Wieso ich heute auf diese Geschichte komme? Gott bewahre – wir haben „nur“ Corona und keine Pest. Und wenn wir es schaffen, dass sich dieser Virus nur langsam verbreitet, dann sollte es auch zu verhältnismäßig wenigen Todesfällen kommen. Allerdings muss ich ehrlicherweise gestehen, ich finde es sind durchaus Parallelen zu der Pest im Mittelalter erkennbar: ach hätten die Menschen doch gewusst, dass Seife und fließendes Wasser hilft…

Einer der 4 Heldenputti an der Mariensäule kämpft gegen den Basilisk – gegen die Pest Foto: (c) die Stadtspürer

 

Und jetzt? Nutzen wir die Zeit daheim, für Dinge, für die wir uns sonst keine Zeit nehmen wollen. Backen, Basteln, Brettspiele, Ratschen, Lesen, Kochen oder einfach mal faul auf der Terrasse sitzen – entschleunigen! Und vielleicht stellen wir fest, dass wir mit ein bisschen weniger auch ganz gut zurechtkommen und können dann wieder richtig ehrlich genießen, wenn des kulturelle Leben wieder losgeht.

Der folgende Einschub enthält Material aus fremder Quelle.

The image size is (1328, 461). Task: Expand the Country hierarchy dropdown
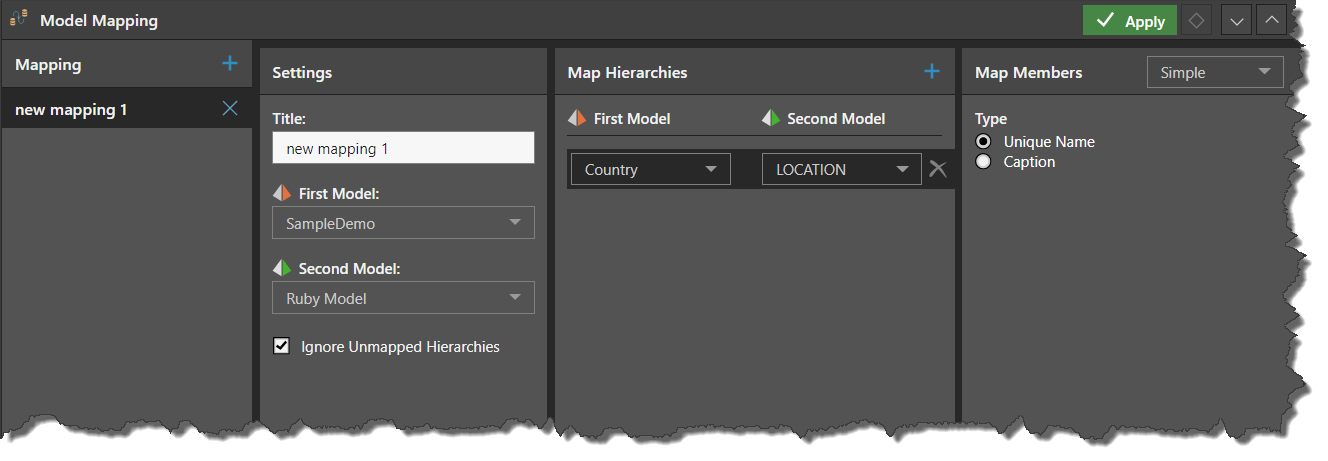pos(650,169)
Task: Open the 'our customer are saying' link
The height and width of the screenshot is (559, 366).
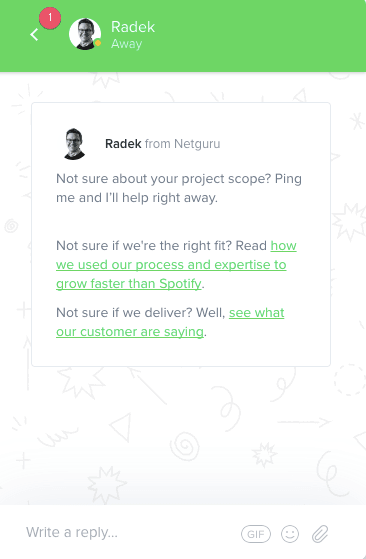Action: (130, 332)
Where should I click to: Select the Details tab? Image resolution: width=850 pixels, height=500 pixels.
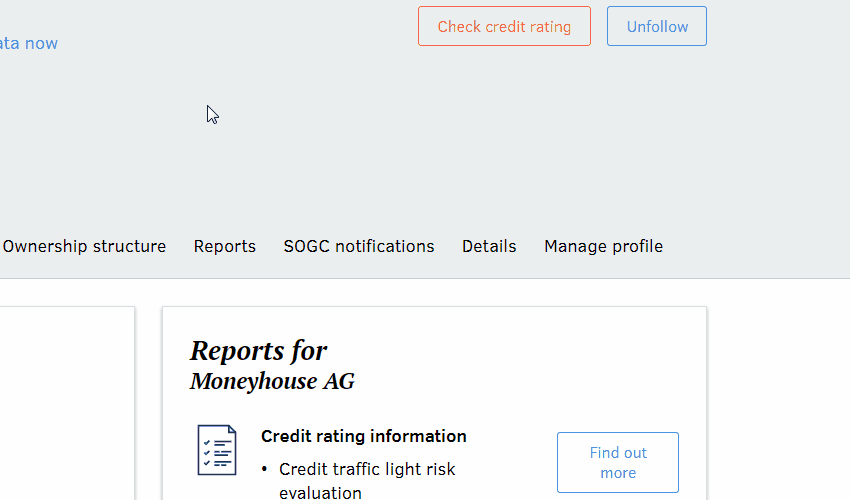tap(489, 246)
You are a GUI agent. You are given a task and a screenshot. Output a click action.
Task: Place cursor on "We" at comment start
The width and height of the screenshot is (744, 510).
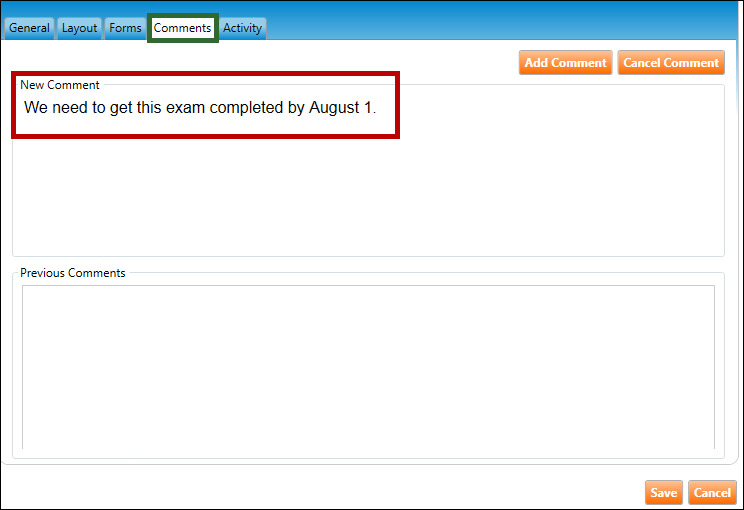click(35, 107)
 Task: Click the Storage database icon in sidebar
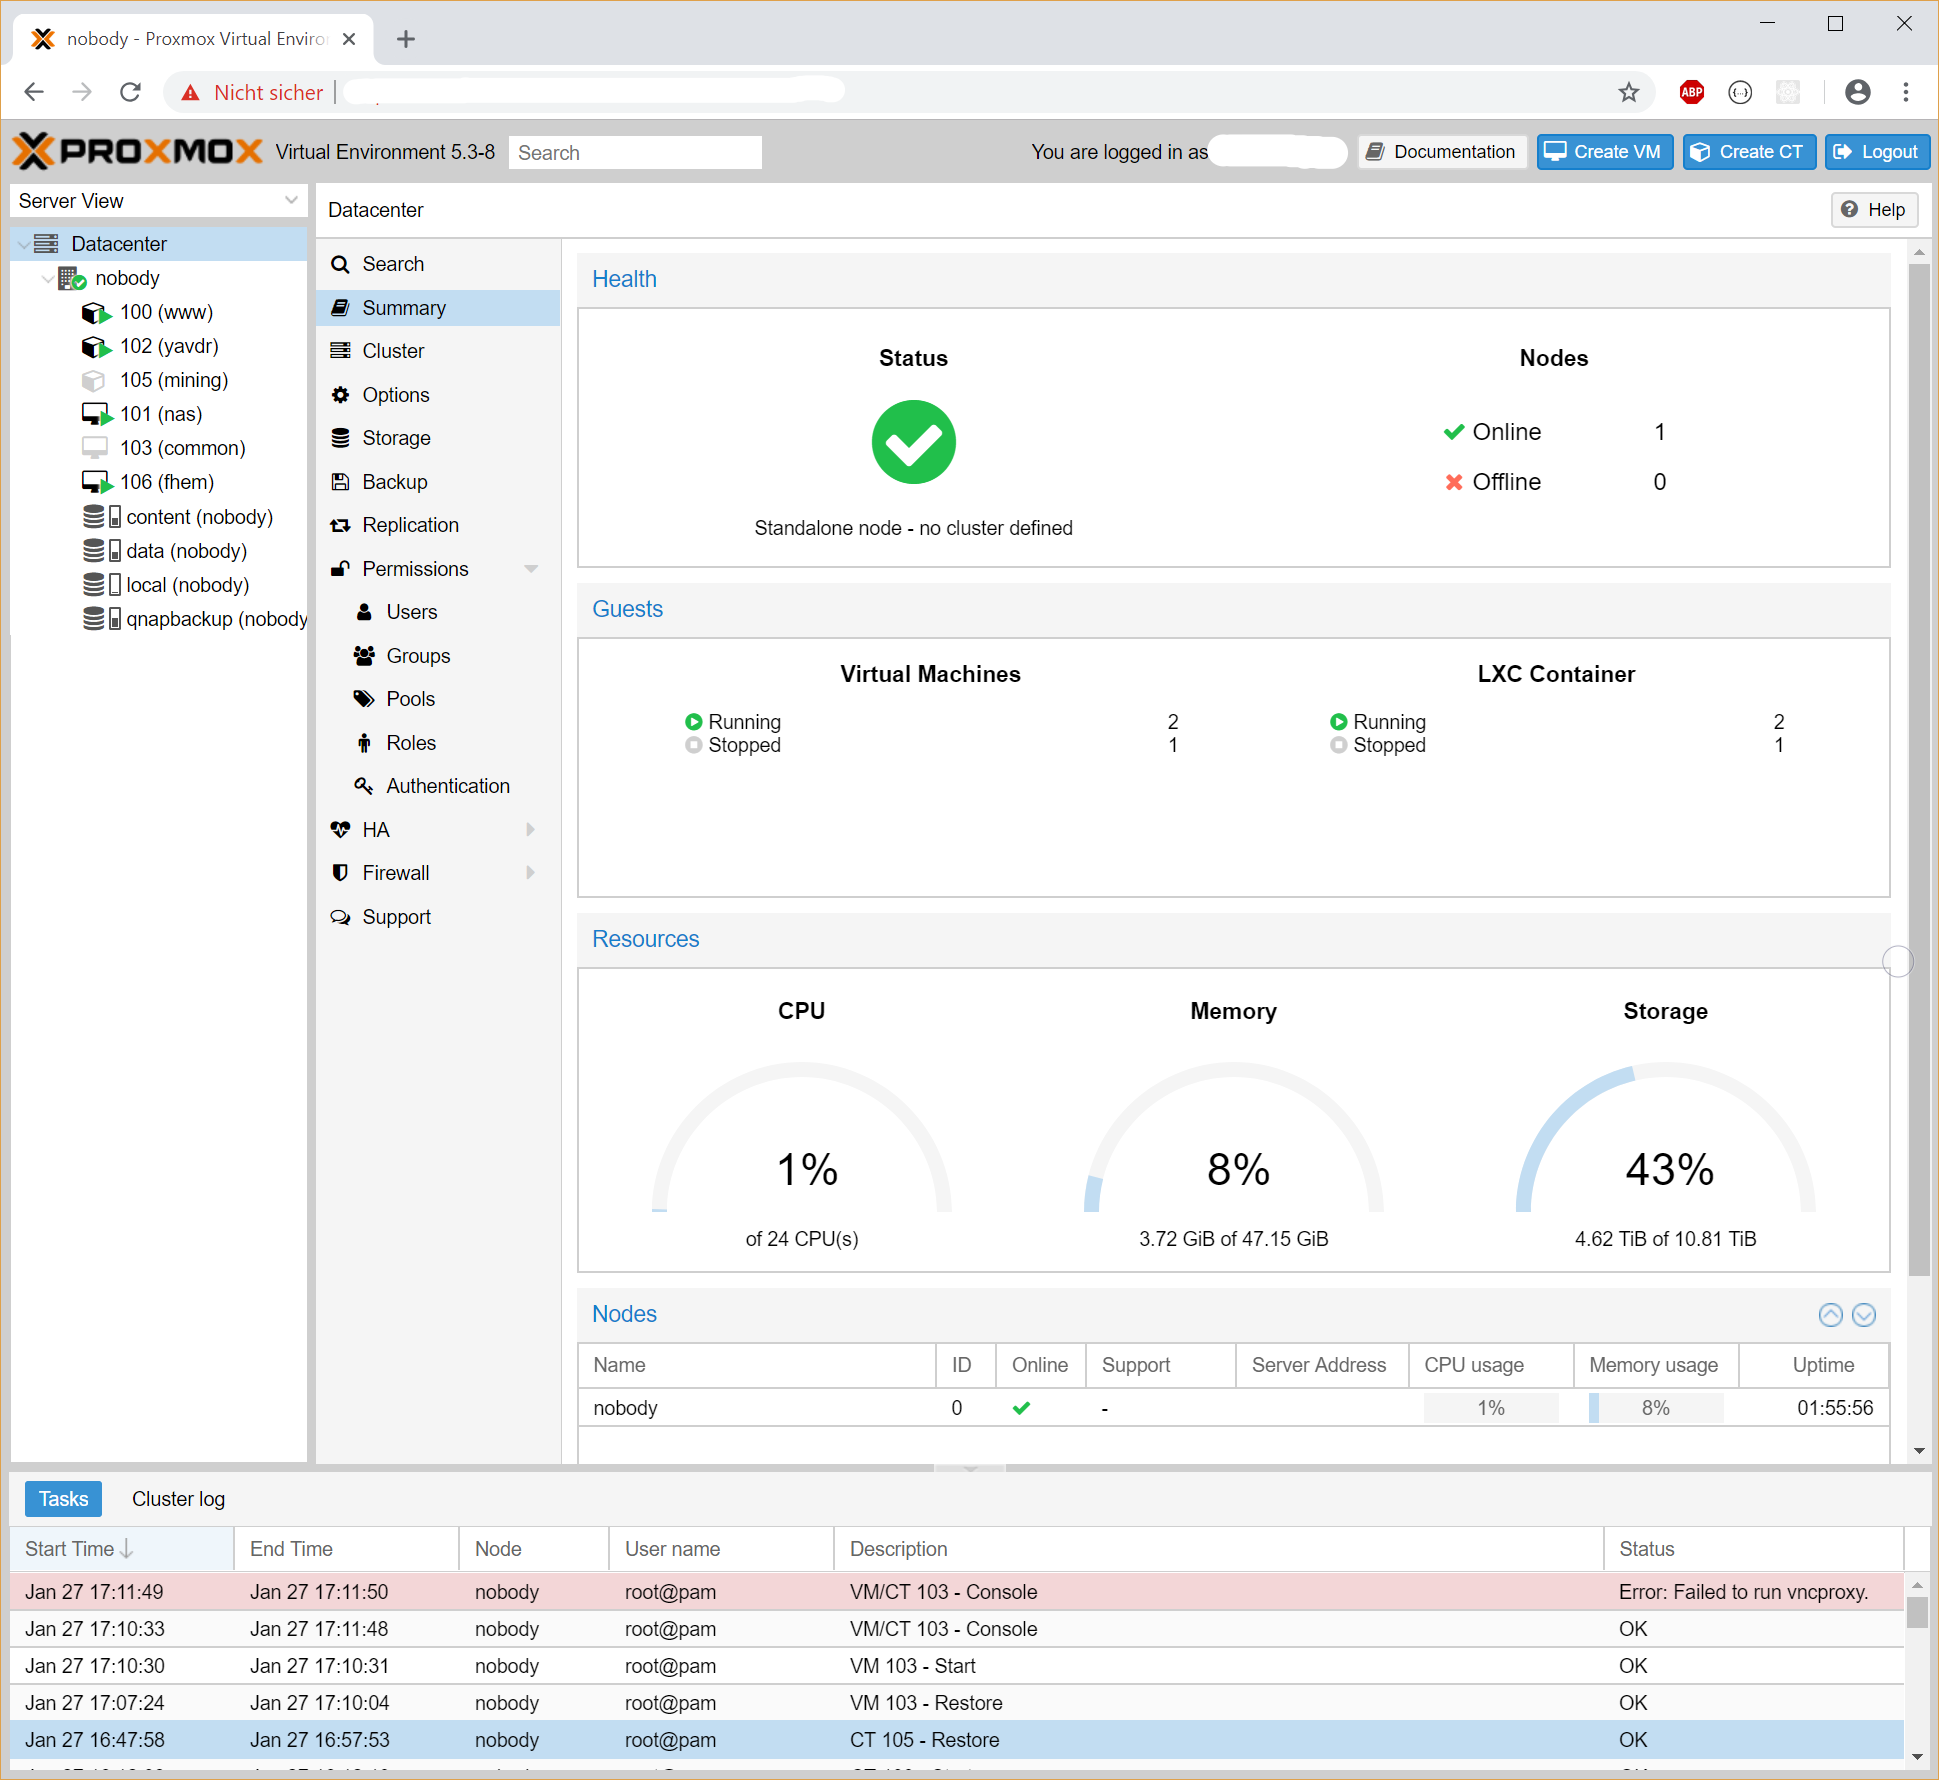point(341,438)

2019 haben die Schäffler in der Neubiberger Grundschule getanzt – meine Tochter hat mit ihrer Klasse dieses Gedicht für die Schäffler geschrieben und vorgetragen.

In diesem Sinne: bleibts gesund! Und genießt es einfach mal, keine Termine zu haben und bei Euch zu sein. Und wenn wir ganz viel Glück haben, dann tanzen die Schäffler vielleicht auch nach Corona – Außerplanmäßig wäre wünschenswert – sicher ist aber, sie tanzen 2026 wieder – möge Corona vorher schon Geschichte sein!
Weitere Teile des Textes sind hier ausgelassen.